» **TASK DIRECTIONS**: In the night-shift journal, what drink does the writer pair with 'Reading Lolita in Tehran'?

I’ve just brewed a cup of Jasmine tea, one sugar (can’t find the honey), and am waiting for it to cool to gulping temperature. It’s quiet, save for the murmur of the TV in the lobby, and the constant chugging of the water pumps above me.

 Two men just checked in…in my preoccupation, I’d forgotten to give him room keys. Whoops. Now, I look like a complete idiot, behind the desk in a coat, forgetting to give people keys to their rooms. Poor tired man.

My reading material surrounds me, and I have a few hours before I need to start my printing binge.

 Page 37.

 

2:00am

Page 49. Shameful. But, the security guard here keeps on trying to initiate conversation, which really makes it hard to absorb the parallels between various literature and life in Tehran in the 1990’s.

My tea is gone. It was lovely. I had a group of men pass through seconds ago, buzzed and joking and talking occasionally, apparently here for a bachelor party. Low maintenance. Hooray.

The wind is blowing, and every time it rushes through the crack in the doors I look up in alarm…we are short on rooms tonight, and I am very, very anxious – either everyone will show up and I will have to work computer magic, or I’ll have ten no-shows on a declined credit card, which will be a huge loss of revenue. I miss the nights where everyone is safely in house, and all I need to do is babysit the desk for a time while sorting through paperwork.

 I wish I had a glass of very cold juice. At least the lobby is warming slightly. I had to turn off both air conditioners.

 

3:00am

I’ve just slipped into the breakfast room to find honey to slip into my tea…magically finding the right key on my second try. Serendipity. This particular honey reminds me of the color of my hair…brown en mass, the red reveals itself when dissolved in water. (The honey…thankfully, my hair has yet to dissolve in water).

Another hour, another check-in…quick, easy and painless. I have a very strong suspicion that my other nine arrivals will just never appear.

I dipped my finger in my tea, and am now stamping teastains over the keys that finger touches. My fingers now catch odd typing textures – tacky, dry, sticky, smooth.  The tea seems appropriate to my reading…I like matching my books to my intake. Jasmine tea for ‘Reading Lolita in Tehran’, wine for ‘Bridget Jones’, coffee for my Margaret Atwood.

It’s so quiet here. In a half hour I’ll start reports.

Page 82

 

4:00am

So, the first of my reports are printed, rates have been checked, adjusted, lists scanned, and now the audit is running and I have no paperwork to do for the next twenty minutes or so. I love it when the system is occupied and I really don’t have the ability to do any work at this moment, so that little hint of guilt that tickles the back of my mind when I’m sitting, reading, sipping my tea with my mind far away is banished. Because…what can I do? The program is at work and I am unneccessary.

» **DATA SHOWN**:
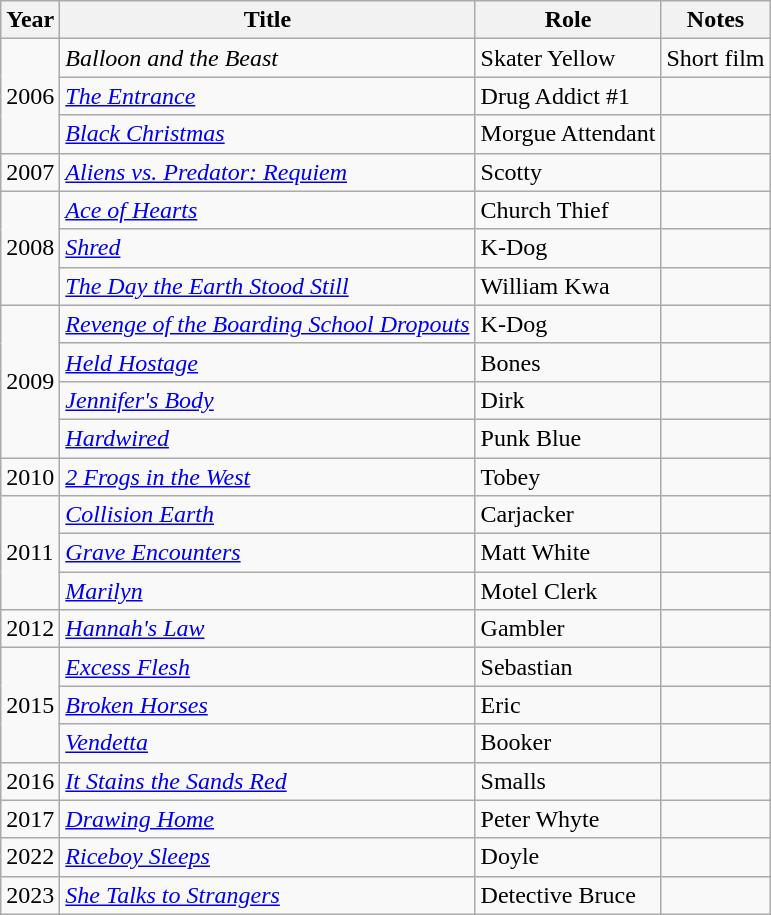
Collision Earth [268, 515]
Detective Bruce [568, 895]
Scotty [568, 172]
2006 [30, 96]
Smalls [568, 781]
Shred [268, 248]
Punk Blue [568, 438]
Marilyn [268, 591]
Held Hostage [268, 362]
Motel Clerk [568, 591]
2010 [30, 477]
2011 [30, 553]
Drug Addict #1 [568, 96]
Notes [716, 20]
Title [268, 20]
Broken Horses [268, 705]
Role [568, 20]
The Entrance [268, 96]
Aliens vs. Predator: Requiem [268, 172]
2015 [30, 705]
William Kwa [568, 286]
Morgue Attendant [568, 134]
Revenge of the Boarding School Dropouts [268, 324]
Ace of Hearts [268, 210]
Black Christmas [268, 134]
It Stains the Sands Red [268, 781]
Skater Yellow [568, 58]
Matt White [568, 553]
Church Thief [568, 210]
Short film [716, 58]
Sebastian [568, 667]
Riceboy Sleeps [268, 857]
2 Frogs in the West [268, 477]
Doyle [568, 857]
Jennifer's Body [268, 400]
2017 [30, 819]
Grave Encounters [268, 553]
Carjacker [568, 515]
2022 [30, 857]
Hardwired [268, 438]
2007 [30, 172]
2016 [30, 781]
Gambler [568, 629]
The Day the Earth Stood Still [268, 286]
2008 [30, 248]
Year [30, 20]
Balloon and the Beast [268, 58]
Vendetta [268, 743]
Dirk [568, 400]
Excess Flesh [268, 667]
Eric [568, 705]
Peter Whyte [568, 819]
2012 [30, 629]
Booker [568, 743]
2023 [30, 895]
Tobey [568, 477]
She Talks to Strangers [268, 895]
2009 [30, 381]
Bones [568, 362]
Drawing Home [268, 819]
Hannah's Law [268, 629]
Search for the cell housing the specified text and yield its (X, Y) center coordinate. 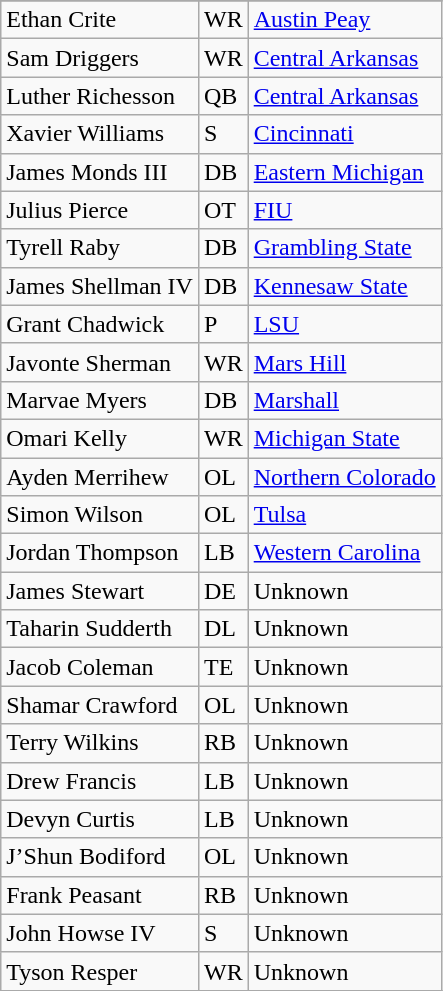
LSU (344, 324)
DL (223, 629)
Jordan Thompson (100, 553)
Ayden Merrihew (100, 477)
Marshall (344, 400)
Javonte Sherman (100, 362)
Jacob Coleman (100, 667)
Taharin Sudderth (100, 629)
Simon Wilson (100, 515)
Terry Wilkins (100, 743)
Cincinnati (344, 134)
Grambling State (344, 248)
Austin Peay (344, 20)
TE (223, 667)
Drew Francis (100, 781)
Eastern Michigan (344, 172)
Tyson Resper (100, 971)
John Howse IV (100, 933)
Marvae Myers (100, 400)
Ethan Crite (100, 20)
Tulsa (344, 515)
James Stewart (100, 591)
Xavier Williams (100, 134)
James Shellman IV (100, 286)
Luther Richesson (100, 96)
Omari Kelly (100, 438)
Julius Pierce (100, 210)
Grant Chadwick (100, 324)
OT (223, 210)
James Monds III (100, 172)
Frank Peasant (100, 895)
FIU (344, 210)
Sam Driggers (100, 58)
Kennesaw State (344, 286)
DE (223, 591)
P (223, 324)
Michigan State (344, 438)
Devyn Curtis (100, 819)
Northern Colorado (344, 477)
Tyrell Raby (100, 248)
J’Shun Bodiford (100, 857)
QB (223, 96)
Western Carolina (344, 553)
Shamar Crawford (100, 705)
Mars Hill (344, 362)
Find where the given text appears and provide that cell's center as (X, Y) coordinate. 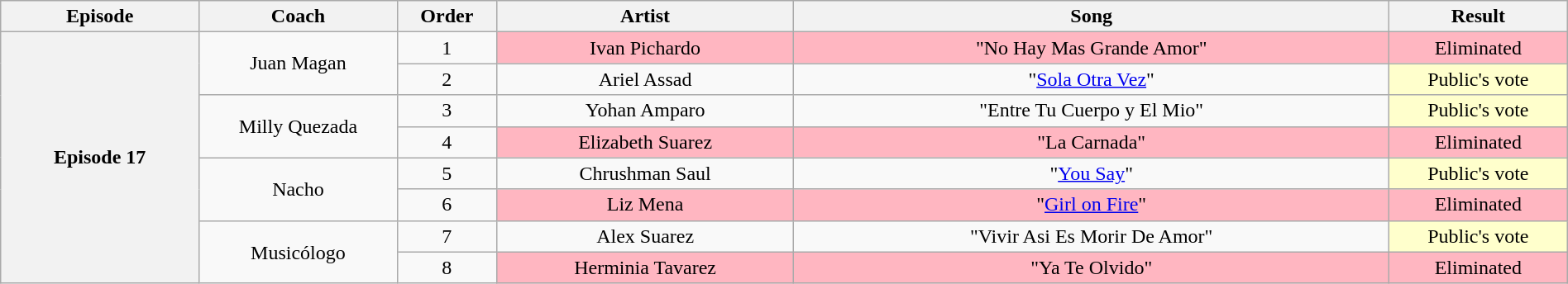
"La Carnada" (1092, 142)
Episode (100, 17)
Nacho (299, 189)
Yohan Amparo (645, 111)
"Ya Te Olvido" (1092, 268)
"Entre Tu Cuerpo y El Mio" (1092, 111)
Elizabeth Suarez (645, 142)
Order (447, 17)
Alex Suarez (645, 237)
"No Hay Mas Grande Amor" (1092, 48)
Ariel Assad (645, 79)
1 (447, 48)
"Girl on Fire" (1092, 205)
Juan Magan (299, 64)
Liz Mena (645, 205)
Musicólogo (299, 252)
"You Say" (1092, 174)
Episode 17 (100, 158)
6 (447, 205)
Milly Quezada (299, 127)
2 (447, 79)
Artist (645, 17)
Ivan Pichardo (645, 48)
"Sola Otra Vez" (1092, 79)
Song (1092, 17)
"Vivir Asi Es Morir De Amor" (1092, 237)
Chrushman Saul (645, 174)
Herminia Tavarez (645, 268)
5 (447, 174)
Result (1478, 17)
4 (447, 142)
3 (447, 111)
Coach (299, 17)
8 (447, 268)
7 (447, 237)
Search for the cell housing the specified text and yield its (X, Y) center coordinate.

» **WRITTEN RESPONSE**: Jasmine tea.